Sa mère, Sabine Grataloup, est convaincue que le handicap de son fils trouve sa source en août 2006, quand elle était enceinte et avait utilisé du Glyper, un générique à base de glyphosate de l'herbicide Roundup de Monsanto, distribué par la société Novajardin, pour désherber une carrière d'équitation.

Absence de preuve formelle de l'utilisation de Glyper

Le tribunal a jugé « irrecevables les demandes » des Grataloup « sur le fondement de la responsabilité civile délictuelle à l'encontre de la société » Bayer-Monsanto, selon le jugement consulté par l'AFP. Il estime que la famille de Théo n'a pas apporté la preuve suffisante que le glyphosate de Bayer-Monsanto a bien été utilisé par Mme Grataloup, en l'absence de « facture ou autres pièces propres à établir l'achat d'un bidon de Glyper au cours de l'été 2005 qui aurait pu être utilisé au cours de l'été 2006 ».

Un lien probable, mais juridiquement insuffisant

Si les éléments avancés par les parents de Théo permettent au tribunal de retenir que sa mère « s'est servie d'un désherbant total au glyphosate » à l'été 2006, ils « ne permettent de retenir avec la certitude requise que ce désherbant était du Glyper », a conclu le tribunal. Ce dernier reconnaît néanmoins que Bayer-Monsanto « pouvait être considéré comme étant le producteur » du produit incriminé, « un premier point marqué » pour Me Bertrand Repolt, l'un des avocats des Grataloup.

Un appel à changer la loi plutôt que blâmer les juges 

« Ce qui a manqué, ce sont des détails. Le fait de ne pas avoir la facture du produit que j'ai passé il y a 19 ans. Quelle famille garde toutes les factures de tous les produits qu'elle passe en permanence et se prend en photo en train de passer chaque produit de façon à hypothétiquement pouvoir aller attaquer en justice s'il arrivait quelque chose ? », a regretté Sabine Grataloup auprès de l'AFP.

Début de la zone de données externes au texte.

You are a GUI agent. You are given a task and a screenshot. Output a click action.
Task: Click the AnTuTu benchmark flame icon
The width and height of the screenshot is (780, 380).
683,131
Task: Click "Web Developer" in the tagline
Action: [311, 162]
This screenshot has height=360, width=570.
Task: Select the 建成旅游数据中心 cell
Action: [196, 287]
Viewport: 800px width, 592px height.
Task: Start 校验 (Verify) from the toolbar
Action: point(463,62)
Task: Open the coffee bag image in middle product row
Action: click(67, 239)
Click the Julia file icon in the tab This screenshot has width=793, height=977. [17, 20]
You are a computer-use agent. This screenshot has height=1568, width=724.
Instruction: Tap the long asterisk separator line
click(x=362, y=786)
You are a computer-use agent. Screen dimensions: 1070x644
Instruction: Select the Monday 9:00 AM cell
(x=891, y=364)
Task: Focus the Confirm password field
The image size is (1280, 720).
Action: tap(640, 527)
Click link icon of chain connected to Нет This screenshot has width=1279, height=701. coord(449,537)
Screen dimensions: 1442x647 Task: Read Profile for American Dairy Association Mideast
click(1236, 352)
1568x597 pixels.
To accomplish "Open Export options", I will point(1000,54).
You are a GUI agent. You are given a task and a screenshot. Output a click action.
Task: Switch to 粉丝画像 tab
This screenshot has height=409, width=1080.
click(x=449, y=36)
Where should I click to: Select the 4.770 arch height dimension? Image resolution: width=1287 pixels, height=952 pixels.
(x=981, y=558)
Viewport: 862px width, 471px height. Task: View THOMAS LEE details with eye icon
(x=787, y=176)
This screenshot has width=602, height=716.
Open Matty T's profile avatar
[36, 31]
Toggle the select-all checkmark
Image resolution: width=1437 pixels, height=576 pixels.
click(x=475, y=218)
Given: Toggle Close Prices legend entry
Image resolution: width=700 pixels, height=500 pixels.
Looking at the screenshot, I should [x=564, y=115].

« N'attaquez pas les juges (qui) prennent leurs décisions en fonction du droit », mais « alertez le législateur pour lui dire que le droit français doit évoluer », a-t-elle demandé, soulignant que le niveau de preuve demandé « empêche les victimes des pesticides d'obtenir justice ».

Bayer affirme que le glyphosate n'est pas tératogène

Bayer, qui a racheté l'Américain Monsanto en 2018, « prend acte du jugement (...) qui n'a retenu aucune responsabilité à l'encontre du groupe », a-t-il indiqué dans un communiqué. « Cette décision intervient après plus de 7 ans de procédure, dans un contexte humain douloureux, que l'entreprise n'a jamais ignoré », ajoute-t-il. Il affirme encore que le glyphosate « fait l'objet d'un consensus scientifique validé par les autorités sanitaires européennes et françaises » et que le produit « n'est notamment pas classé comme substance tératogène, c'est-à-dire susceptible de provoquer des malformations congénitales, ni même toxique pour la reproduction ou le développement ».

Une molécule pourtant toujours controversée à l'international

Herbicide le plus vendu au monde (800 000 tonnes en 2014), le glyphosate a été classé néanmoins en 2015 comme un « cancérogène probable » par le Centre international de recherche sur le cancer de l'Organisation mondiale de la santé. Il est interdit en France depuis fin 2018 pour un usage domestique.

Depuis le rachat de Monsanto, les soucis judiciaires et financiers pour Bayer se sont multipliés à travers le monde, et notamment aux États-Unis. Il a dû verser plus de 10 milliards de dollars en dommages et intérêts dans plus de 100 000 dossiers à cause du glyphosate, accusé d'avoir causé des cancers, ce que le groupe nie.